* **To do**:
Every line of the entries below from the one containing "Identify the click" to the one containing "Shark Themes (80, 2569)", both ends included, must be written out exactly. No other line belongs in the answer.

* **Excerpted data**:
------------------------------------------------------------

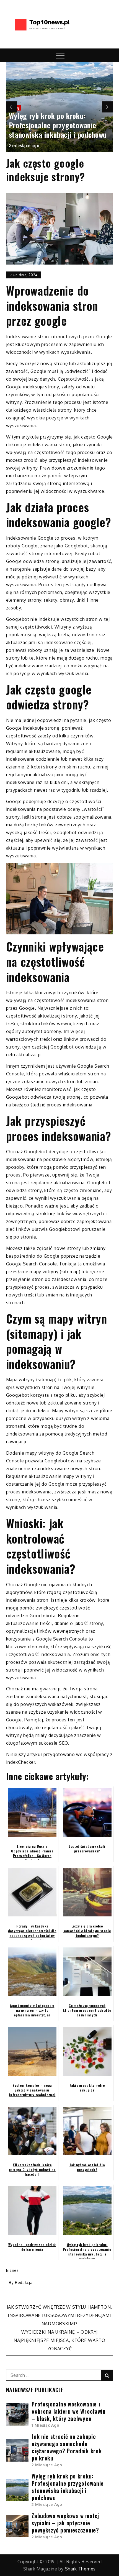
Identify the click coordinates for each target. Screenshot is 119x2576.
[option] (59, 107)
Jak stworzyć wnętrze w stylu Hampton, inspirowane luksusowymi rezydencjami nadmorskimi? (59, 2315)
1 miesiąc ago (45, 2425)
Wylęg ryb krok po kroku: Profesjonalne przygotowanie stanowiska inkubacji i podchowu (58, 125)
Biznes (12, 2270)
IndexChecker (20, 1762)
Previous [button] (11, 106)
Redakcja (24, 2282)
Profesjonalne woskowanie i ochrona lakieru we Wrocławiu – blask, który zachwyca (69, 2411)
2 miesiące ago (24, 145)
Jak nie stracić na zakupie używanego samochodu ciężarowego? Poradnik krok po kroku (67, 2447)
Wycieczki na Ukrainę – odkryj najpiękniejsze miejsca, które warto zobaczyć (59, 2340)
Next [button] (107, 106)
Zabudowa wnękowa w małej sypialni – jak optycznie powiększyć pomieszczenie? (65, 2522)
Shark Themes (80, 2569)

------------------------------------------------------------

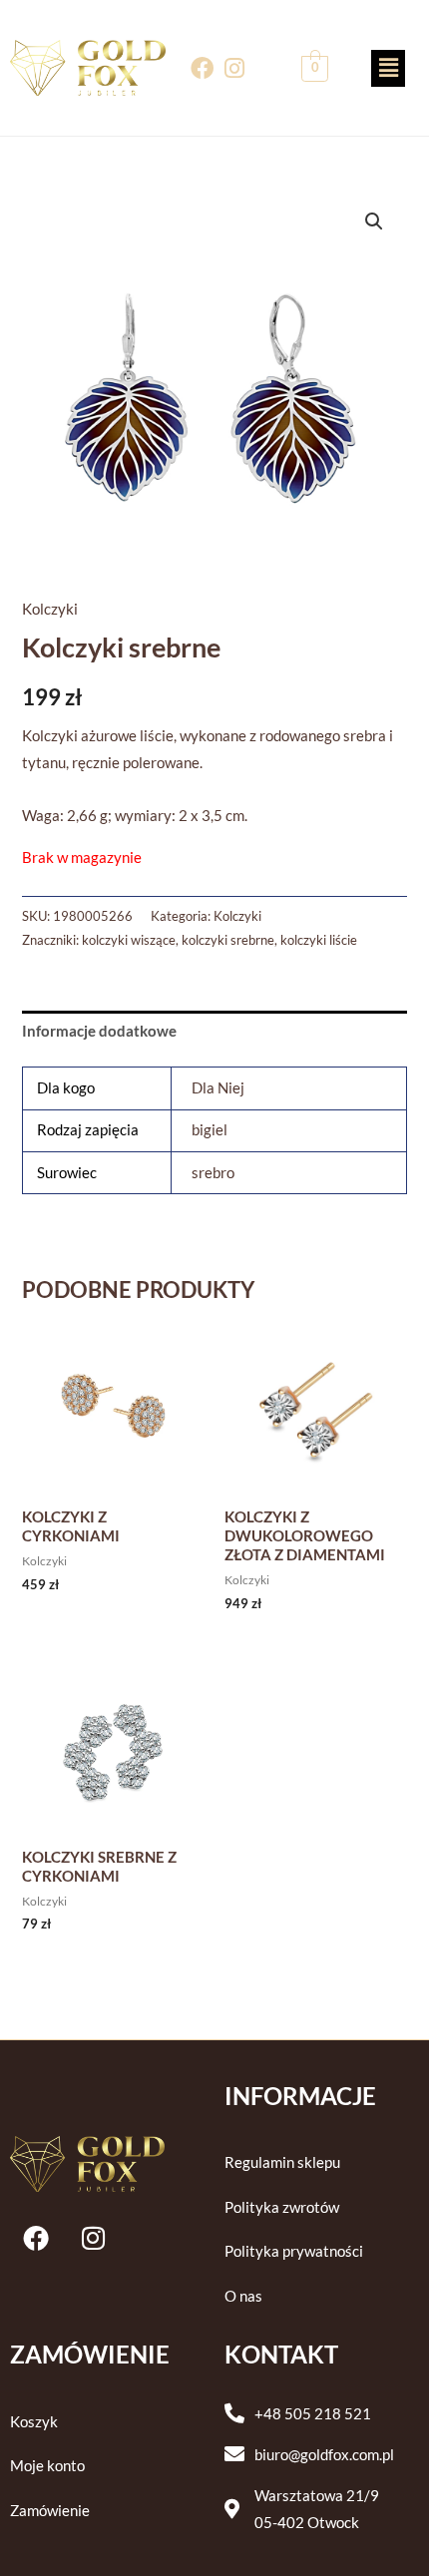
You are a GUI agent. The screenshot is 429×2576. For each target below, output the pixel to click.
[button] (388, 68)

------------------------------------------------------------

* **Response**:
Identify the click coordinates for each target. Screenshot is 119x2576.
[option] (59, 107)
Jak stworzyć wnętrze w stylu Hampton, inspirowane luksusowymi rezydencjami nadmorskimi? (59, 2315)
1 miesiąc ago (45, 2425)
Wylęg ryb krok po kroku: Profesjonalne przygotowanie stanowiska inkubacji i podchowu (58, 125)
Biznes (12, 2270)
IndexChecker (20, 1762)
Previous [button] (11, 106)
Redakcja (24, 2282)
Profesjonalne woskowanie i ochrona lakieru we Wrocławiu – blask, który zachwyca (69, 2411)
2 miesiące ago (24, 145)
Jak nie stracić na zakupie używanego samochodu ciężarowego? Poradnik krok po kroku (67, 2447)
Wycieczki na Ukrainę – odkryj najpiękniejsze miejsca, które warto zobaczyć (59, 2340)
Next [button] (107, 106)
Zabudowa wnękowa w małej sypialni – jak optycznie powiększyć pomieszczenie? (65, 2522)
Shark Themes (80, 2569)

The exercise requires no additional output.